* **Directive 1**
Using the source text, explain how the numbers with i digits are built from the numbers with (i-1) digits.
* **Directive 2**
Rewrite the passage of the source text between "We can generate" and "prefix, then 4.", inclusive, using "leading digit" in place of "prefix".

* **Source text**
********

We can generate all numbers with i digits using the numbers with (i-1) digits. The idea is to first add a ‘3’ as prefix in all numbers with (i-1) digit, then add a ‘4’. For example, the numbers with 2 digits are 33, 34, 43 and 44. The numbers with 3 digits are 333, 334, 343, 344, 433, 434, 443 and 444 which can be generated by first adding a 3 as prefix, then 4. 
Following are detailed steps. 

1) Create an array 'arr[]' of strings size n+1. 
2) Initialize arr[0] as empty string. (Number with 0 digits)
3) Do following while array size is smaller than or equal to n
.....a) Generate numbers by adding a 3 as prefix to the numbers generated
in previous iteration. Add these numbers to arr[]
.....a) Generate numbers by adding a 4 as prefix to the numbers generated
in previous iteration. Add these numbers to arr[]

Thanks to kaushik Lele for suggesting this idea in a comment here. Following is the C++ implementation for the same.  

C++




// C++ program to find n'th number
// in a number system with
// only 3 and 4
#include <iostream>
using namespace std;
 
// Function to find n'th number
// in a number system with only
// 3 and 4
void find(int n)
{
   
    // An array of strings to
    // store first n numbers. arr[i]
    // stores i'th number
    string arr[n + 1];
   
    // arr[0] stores the empty string (String
    // with 0 digits)
    arr[0] = "";
 
    // size indicates number of
    // current elements in arr[]. m
    // indicates number of elements
    // added to arr[] in
    // previous iteration.
    int size = 1, m = 1;
 
    // Every iteration of following
    // loop generates and adds
    // 2*m numbers to arr[] using 
    // the m numbers generated in
    // previous iteration.
    while (size <= n) {
       
        // Consider all numbers added
        // in previous iteration,
        // add a prefix "3" to them and
        // add new numbers to
        // arr[]
        for (int i = 0; i < m && (size + i) <= n; i++)
            arr[size + i] = "3" + arr[size - m + i];
 
        // Add prefix "4" to numbers
        // of previous iteration
        // and add new numbers to arr[]
        for (int i = 0; i < m && (size + m + i) <= n; i++)

********

Records from a dataset
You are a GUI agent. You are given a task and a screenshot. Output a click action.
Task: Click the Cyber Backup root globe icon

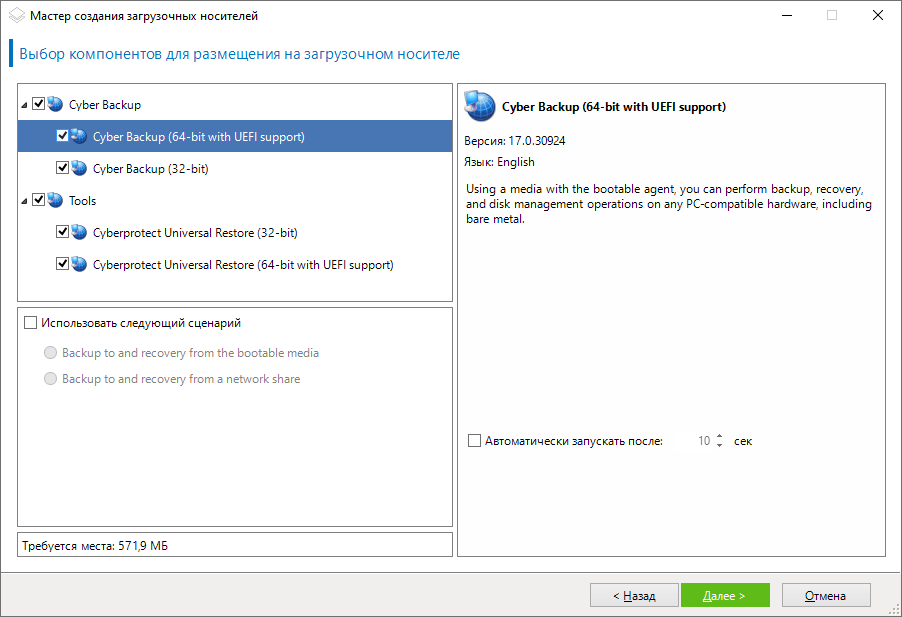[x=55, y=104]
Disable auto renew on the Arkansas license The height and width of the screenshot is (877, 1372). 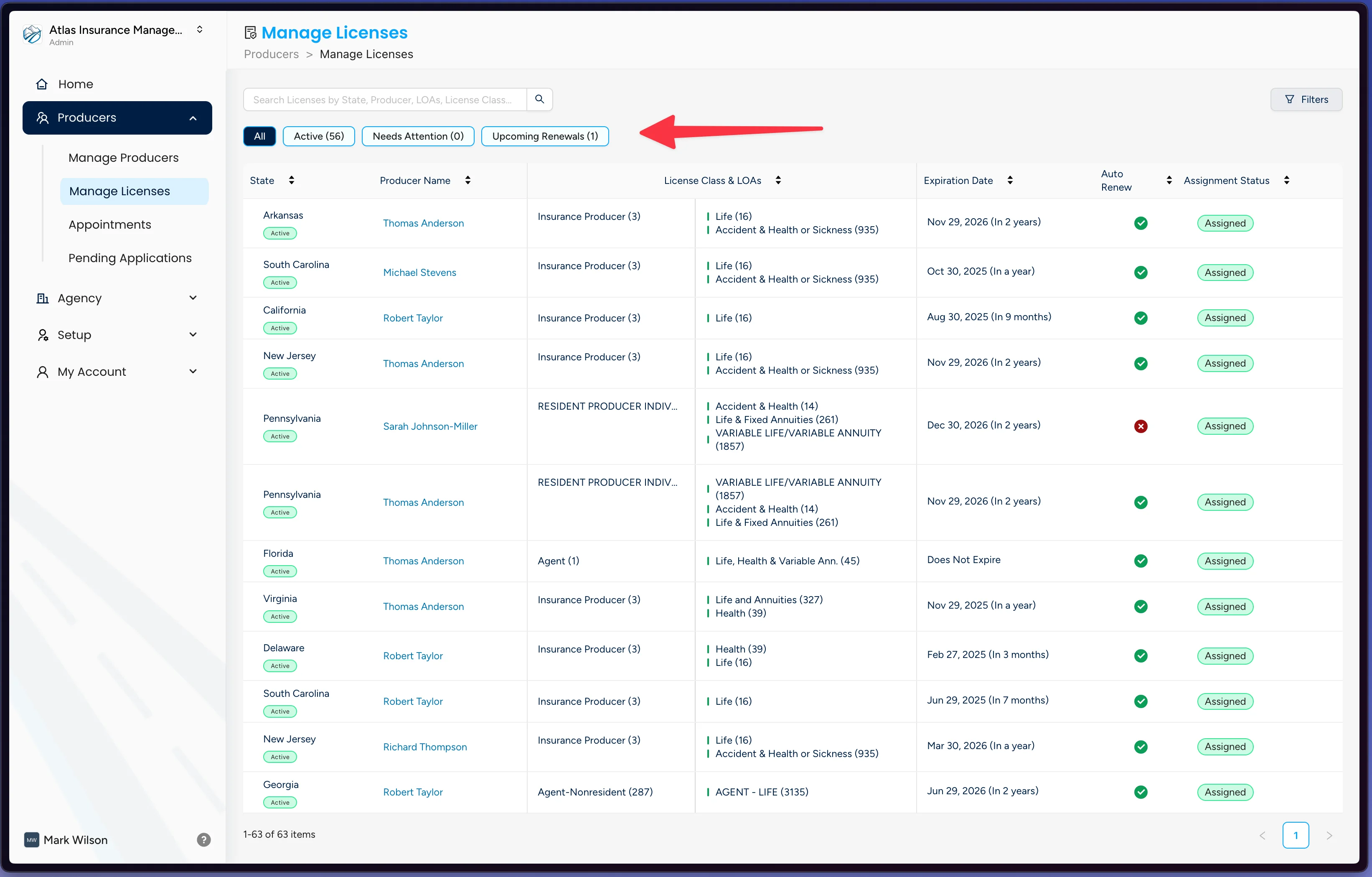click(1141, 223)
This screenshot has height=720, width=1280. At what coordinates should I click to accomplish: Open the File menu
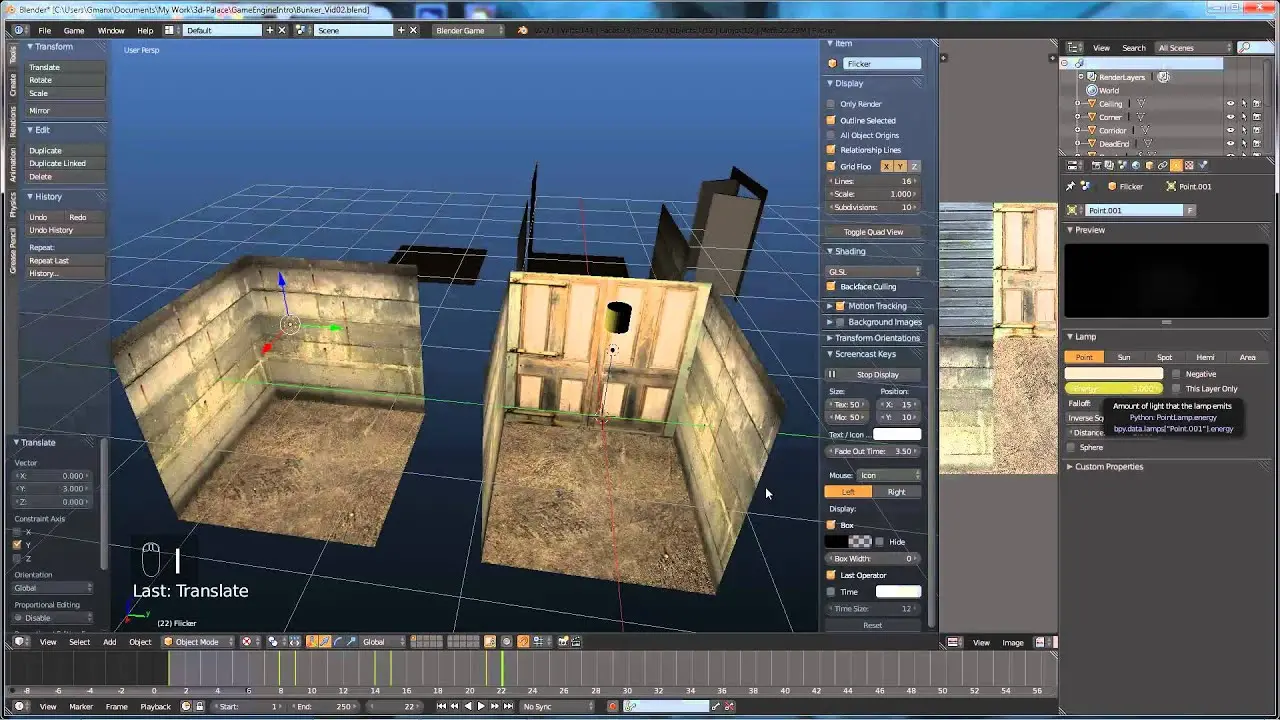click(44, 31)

********

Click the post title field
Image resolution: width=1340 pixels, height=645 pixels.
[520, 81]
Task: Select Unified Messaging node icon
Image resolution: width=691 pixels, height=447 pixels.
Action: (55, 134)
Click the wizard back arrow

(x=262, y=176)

********

* **Task solution 1**
A 3 is first added as a prefix to every number with (i-1) digits, and then a 4 is added as a prefix to each of them. For example, prefixing 3 and then 4 to 33, 34, 43 and 44 gives the 3-digit numbers 333, 334, 343, 344, 433, 434, 443 and 444.

* **Task solution 2**
We can generate all numbers with i digits using the numbers with (i-1) digits. The idea is to first add a ‘3’ as leading digit in all numbers with (i-1) digit, then add a ‘4’. For example, the numbers with 2 digits are 33, 34, 43 and 44. The numbers with 3 digits are 333, 334, 343, 344, 433, 434, 443 and 444 which can be generated by first adding a 3 as leading digit, then 4.